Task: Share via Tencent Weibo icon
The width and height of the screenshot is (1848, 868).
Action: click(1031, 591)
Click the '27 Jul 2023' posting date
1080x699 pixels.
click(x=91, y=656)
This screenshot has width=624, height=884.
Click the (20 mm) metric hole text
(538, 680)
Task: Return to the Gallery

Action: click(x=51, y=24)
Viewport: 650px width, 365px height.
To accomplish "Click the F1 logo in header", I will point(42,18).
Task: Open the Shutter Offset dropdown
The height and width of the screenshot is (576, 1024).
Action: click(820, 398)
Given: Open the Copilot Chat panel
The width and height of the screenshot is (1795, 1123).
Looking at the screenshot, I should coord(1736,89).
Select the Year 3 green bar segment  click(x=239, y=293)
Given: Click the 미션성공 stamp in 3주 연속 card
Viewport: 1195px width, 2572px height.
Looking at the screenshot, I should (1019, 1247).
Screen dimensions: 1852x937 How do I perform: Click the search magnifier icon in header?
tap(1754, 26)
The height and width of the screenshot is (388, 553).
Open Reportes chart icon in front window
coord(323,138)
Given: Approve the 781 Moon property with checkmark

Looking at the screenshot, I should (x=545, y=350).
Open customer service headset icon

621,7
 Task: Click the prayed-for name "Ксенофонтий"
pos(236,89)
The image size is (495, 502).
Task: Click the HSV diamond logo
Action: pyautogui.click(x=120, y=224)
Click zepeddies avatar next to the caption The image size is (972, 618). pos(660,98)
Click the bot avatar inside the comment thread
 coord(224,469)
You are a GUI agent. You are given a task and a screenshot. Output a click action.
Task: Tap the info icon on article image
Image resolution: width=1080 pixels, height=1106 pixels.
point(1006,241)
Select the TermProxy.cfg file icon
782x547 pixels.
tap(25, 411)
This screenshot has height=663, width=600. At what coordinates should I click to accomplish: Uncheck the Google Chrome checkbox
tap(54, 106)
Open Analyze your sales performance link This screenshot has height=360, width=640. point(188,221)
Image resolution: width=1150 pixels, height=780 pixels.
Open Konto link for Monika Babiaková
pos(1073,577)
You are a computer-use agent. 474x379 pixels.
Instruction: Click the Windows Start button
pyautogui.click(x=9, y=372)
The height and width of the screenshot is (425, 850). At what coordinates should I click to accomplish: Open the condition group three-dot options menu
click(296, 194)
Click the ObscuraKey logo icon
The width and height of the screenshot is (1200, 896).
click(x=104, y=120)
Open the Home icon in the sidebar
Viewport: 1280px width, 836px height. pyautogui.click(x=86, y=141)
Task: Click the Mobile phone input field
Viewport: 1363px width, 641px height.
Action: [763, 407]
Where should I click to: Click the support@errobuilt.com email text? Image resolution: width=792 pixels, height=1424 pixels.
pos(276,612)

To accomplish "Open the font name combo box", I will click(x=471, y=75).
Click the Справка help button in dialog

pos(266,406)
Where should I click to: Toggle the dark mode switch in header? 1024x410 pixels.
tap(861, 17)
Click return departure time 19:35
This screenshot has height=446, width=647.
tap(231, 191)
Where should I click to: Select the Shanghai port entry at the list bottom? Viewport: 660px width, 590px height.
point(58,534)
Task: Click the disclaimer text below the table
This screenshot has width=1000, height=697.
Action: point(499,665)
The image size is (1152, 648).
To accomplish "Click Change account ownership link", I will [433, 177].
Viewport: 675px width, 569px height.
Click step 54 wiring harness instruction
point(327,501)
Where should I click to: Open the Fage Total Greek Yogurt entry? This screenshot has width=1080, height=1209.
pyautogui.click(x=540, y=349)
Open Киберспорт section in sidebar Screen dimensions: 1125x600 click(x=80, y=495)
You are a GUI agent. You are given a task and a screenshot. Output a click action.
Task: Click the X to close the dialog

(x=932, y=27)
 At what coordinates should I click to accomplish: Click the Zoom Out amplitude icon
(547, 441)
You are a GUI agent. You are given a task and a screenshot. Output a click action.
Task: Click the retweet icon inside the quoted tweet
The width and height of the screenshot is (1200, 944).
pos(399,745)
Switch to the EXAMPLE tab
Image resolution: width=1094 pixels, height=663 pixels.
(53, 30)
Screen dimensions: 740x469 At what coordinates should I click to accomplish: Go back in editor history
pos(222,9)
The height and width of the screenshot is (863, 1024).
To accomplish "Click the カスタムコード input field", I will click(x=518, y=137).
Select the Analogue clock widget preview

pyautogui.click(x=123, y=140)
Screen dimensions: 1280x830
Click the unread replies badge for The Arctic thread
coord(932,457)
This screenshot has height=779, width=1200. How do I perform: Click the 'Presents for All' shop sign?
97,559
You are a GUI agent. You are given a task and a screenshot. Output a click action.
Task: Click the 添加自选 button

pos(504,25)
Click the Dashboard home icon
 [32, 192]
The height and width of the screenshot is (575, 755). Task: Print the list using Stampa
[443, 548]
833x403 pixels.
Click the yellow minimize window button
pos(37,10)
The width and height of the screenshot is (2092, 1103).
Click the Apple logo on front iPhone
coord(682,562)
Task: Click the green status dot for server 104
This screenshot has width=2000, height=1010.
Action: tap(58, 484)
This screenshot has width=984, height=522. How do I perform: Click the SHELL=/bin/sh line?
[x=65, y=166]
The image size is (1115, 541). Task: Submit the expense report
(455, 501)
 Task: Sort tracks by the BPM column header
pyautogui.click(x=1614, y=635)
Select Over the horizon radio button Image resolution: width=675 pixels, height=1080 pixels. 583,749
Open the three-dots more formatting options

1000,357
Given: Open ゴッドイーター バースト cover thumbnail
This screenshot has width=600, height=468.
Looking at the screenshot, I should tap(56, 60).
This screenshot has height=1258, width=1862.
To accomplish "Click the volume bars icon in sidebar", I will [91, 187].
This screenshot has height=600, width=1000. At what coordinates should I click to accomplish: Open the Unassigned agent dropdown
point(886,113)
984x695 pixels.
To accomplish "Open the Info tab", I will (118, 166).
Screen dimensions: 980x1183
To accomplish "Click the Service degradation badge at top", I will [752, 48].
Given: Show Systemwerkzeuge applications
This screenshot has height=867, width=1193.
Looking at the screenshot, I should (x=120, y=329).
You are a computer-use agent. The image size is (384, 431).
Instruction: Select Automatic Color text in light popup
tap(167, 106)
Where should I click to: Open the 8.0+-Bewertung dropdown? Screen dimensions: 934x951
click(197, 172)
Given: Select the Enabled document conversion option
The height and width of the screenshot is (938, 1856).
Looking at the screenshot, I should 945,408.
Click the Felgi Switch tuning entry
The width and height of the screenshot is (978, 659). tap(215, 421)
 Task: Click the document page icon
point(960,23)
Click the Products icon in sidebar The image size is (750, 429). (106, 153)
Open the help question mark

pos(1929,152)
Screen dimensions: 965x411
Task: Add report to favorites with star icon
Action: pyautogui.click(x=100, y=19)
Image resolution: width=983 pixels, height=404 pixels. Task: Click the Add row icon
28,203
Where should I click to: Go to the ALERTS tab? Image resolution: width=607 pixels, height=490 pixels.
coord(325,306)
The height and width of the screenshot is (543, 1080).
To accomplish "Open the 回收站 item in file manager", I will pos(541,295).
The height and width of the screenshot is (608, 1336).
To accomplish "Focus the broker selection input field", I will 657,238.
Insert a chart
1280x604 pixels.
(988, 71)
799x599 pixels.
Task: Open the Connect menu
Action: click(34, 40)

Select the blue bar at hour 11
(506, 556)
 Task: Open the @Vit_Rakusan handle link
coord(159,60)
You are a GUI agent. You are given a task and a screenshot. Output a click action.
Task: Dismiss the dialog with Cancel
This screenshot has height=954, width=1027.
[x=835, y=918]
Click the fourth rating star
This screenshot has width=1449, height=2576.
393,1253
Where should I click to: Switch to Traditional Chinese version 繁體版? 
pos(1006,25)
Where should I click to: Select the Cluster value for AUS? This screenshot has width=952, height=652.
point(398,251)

# WHAT THE EXERCISE ASKS
From the line holding "The height and width of the screenshot is (543, 1080)." to the end of the listing, copy every line exactly, both ends included, and add nothing.

# EXPECTED OUTPUT
The height and width of the screenshot is (543, 1080).
To accomplish "Open the 回收站 item in file manager", I will pos(541,295).
The height and width of the screenshot is (608, 1336).
To accomplish "Focus the broker selection input field", I will 657,238.
Insert a chart
1280x604 pixels.
(988, 71)
799x599 pixels.
Task: Open the Connect menu
Action: click(34, 40)

Select the blue bar at hour 11
(506, 556)
 Task: Open the @Vit_Rakusan handle link
coord(159,60)
You are a GUI agent. You are given a task and a screenshot. Output a click action.
Task: Dismiss the dialog with Cancel
This screenshot has height=954, width=1027.
[x=835, y=918]
Click the fourth rating star
This screenshot has width=1449, height=2576.
393,1253
Where should I click to: Switch to Traditional Chinese version 繁體版? 
pos(1006,25)
Where should I click to: Select the Cluster value for AUS? This screenshot has width=952, height=652.
point(398,251)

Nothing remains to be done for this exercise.